Anche negli altri libri di narrativa Maqroll, anche se non è più protagonista, compare di scorcio come una sorta di cammeo che sigla la firma dell’autore, simile alla figura sfuggente e silenziosa ma riconoscibilissima di Hitchcock nei suoi film o ai ritratti marginali, a lato del quadro, dei grandi pittori rinascimentali. E’ il caso dei bellissimi racconti «La casa di Araucaíma» (1973) e del romanzo «L’ultimo scalo del Tramp Steamer» (1988), entrambi tradotti da Adelphi, e del successivo «Abdul Bashur, sognatore di navi» (1991), amico di Maqroll, che parte alla ricerca della nave da carico ideale, del cargo perfetto su cui trascorrere il resto dei suoi giorni prima di morire.

Mutis è l’ultimo erede della grande tradizione narrativa di mare che ha i suoi classici in Melville, Conrad e Stevenson. Di quest’ultimo «Nei mari del Sud» è forse il libro da lui più amato, mentre tra gli autori del Novecento adora Simenon, soprattutto per i romanzi di avventure marine come «I Pitard» e «Il cargo», dove il personaggio è braccato dal cupo destino, senza vie di scampo.

Il narratore ritrova casualmente presso un libraio antiquario del Barrio Gotico di Barcellona, nascosto tra le pagine di un libro e vergato a penna su fogli volanti, un diario di viaggi di Maqroll il gabbiere. Scatta così la storia de «La Neve dell’Ammiraglio», forse il capolavoro di Mutis. Il titolo allude a una locanda tenuta da Flor Estevez, la donna che ha amato, da cui parte Maqroll per risalire con un barcone un fiume immerso nella selva tropicale, diretto alle segherie di misteriosi finlandesi per comprare legname e rivenderlo. In realtà quest’avventura, intrapresa con un capitano alcolizzato e pazzo e un timoniere che assomiglia a un sinistro personaggio di Dickens, sfocia nel disinganno e si rivela soltanto un mezzo per vincere il tedio e la morte.

In «Ilona arriva con la pioggia» Maqroll, bloccato a Panama dal pignoramento della nave su cui viaggiava, diventa un relitto di terraferma e vive di espedienti nei bassifondi del porto, frequentati da personaggi equivoci, invischiati in traffici loschi, portieri d’albergo, ubriachi, prostitute. Qui incontra la sua amica e amante Ilona Grabowska, alta e bionda triestina, e apre con lei un raffinato bordello con finte hostess.

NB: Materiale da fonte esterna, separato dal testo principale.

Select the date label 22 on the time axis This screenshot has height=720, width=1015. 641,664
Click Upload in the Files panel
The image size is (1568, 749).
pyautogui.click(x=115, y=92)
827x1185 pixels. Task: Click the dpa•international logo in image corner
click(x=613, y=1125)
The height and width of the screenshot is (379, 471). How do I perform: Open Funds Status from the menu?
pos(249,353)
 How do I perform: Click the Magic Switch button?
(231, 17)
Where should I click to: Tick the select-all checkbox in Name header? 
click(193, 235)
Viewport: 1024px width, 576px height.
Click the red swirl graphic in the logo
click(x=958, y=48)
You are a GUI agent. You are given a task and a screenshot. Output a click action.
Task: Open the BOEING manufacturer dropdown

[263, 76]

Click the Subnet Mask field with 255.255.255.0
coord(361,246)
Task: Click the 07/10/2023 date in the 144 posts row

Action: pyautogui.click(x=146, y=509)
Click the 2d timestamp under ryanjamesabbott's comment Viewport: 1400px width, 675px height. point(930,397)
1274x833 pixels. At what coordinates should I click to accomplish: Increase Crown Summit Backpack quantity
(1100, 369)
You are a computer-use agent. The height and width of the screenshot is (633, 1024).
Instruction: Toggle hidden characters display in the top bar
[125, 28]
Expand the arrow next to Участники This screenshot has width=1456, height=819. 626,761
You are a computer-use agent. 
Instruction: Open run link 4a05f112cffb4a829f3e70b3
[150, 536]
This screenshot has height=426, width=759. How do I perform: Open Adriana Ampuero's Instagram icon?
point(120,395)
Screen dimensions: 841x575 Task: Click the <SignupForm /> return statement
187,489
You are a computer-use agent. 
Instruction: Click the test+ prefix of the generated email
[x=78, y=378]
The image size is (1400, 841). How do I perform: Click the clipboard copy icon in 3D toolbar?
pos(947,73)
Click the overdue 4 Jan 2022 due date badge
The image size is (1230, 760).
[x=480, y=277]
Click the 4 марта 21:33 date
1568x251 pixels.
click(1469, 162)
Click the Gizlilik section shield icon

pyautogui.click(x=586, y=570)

In «Un bel morir», titolo ripreso da un verso del Petrarca, Maqroll viene coinvolto nel progetto di costruzione di una fantomatica linea ferroviaria lungo la cresta più alta della Cordigliera delle Ande. Ridotto in miseria, perso nei suoi delusi sogni amorosi, è un marinaio alla deriva in terraferma che finisce in una trappola fino a rischiare il plotone di esecuzione. Soltanto una donna, Amparo Maria, a lui devota, gli appare come un’ancora di salvezza.

Tutte le avventure di Maqroll sono una sorta di lento naufragio, scandito dalla desperanza, il perno della poetica di Mutis: la «disperanza» è un termine che non ha niente a che vedere con la disperazione, ma indica la condizione di lucidità e di solitudine di chi non spera più niente, se non piccole scintille di gioia quotidiana, anche se continua a inseguire illusioni nell’attesa della morte.